Mr McRobert said the other drugs found in his client’s system could be explained by the way the body converts Diazepam.

He added: “Regardless, she was clearly not fit to be driving her vehicle.

“She is remorseful.”

Sheriff William Summers told Buchanan, of New Park Steading, Kingswells: “You pled guilty to a shocking episode of dangerous driving. It’s of concern this is not a one-off. It’s not a momentary lapse. The driving was over a prolonged period of time.”

He added it was “a matter of the greatest good fortune” that nobody had been seriously injured.

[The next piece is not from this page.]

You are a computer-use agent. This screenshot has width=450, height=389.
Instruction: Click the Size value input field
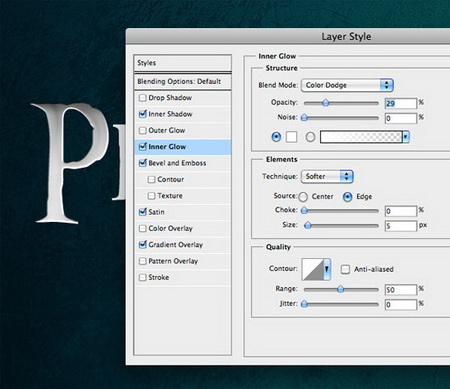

He banned her from driving for four years and imposed 12 months’ supervision and 240 hours of unpaid work as a direct alternative to a custodial sentence.

Speaking outside court following the conclusion of the case, Buchanan said: “I didn’t realise how unwell I was on the prescribed drugs.

“I knew that I’d burst my tyres and I was just thinking I wanted to get to somewhere I could get new tyres.

“The place in Oldmeldrum, I did stop and have a look and it shut at 12 o’clock. It 12.50pm by then and I thought I knew somewhere that was open until 5pm.

“I really didn’t understand how unwell I was. I’d had emergency neurosurgery the month before and it was the first time that I had driven.

“All the drugs were to stop me having an epileptic fit or brain seizure, but I didn’t realise how much they’d effected me that day.”

Asked if she had a message for the member of the public that stopped her, Buchanan said: “I can only apologise. It was never my intention to harm anyone. I felt absolutely fine when I left that morning. I’m just mortified.”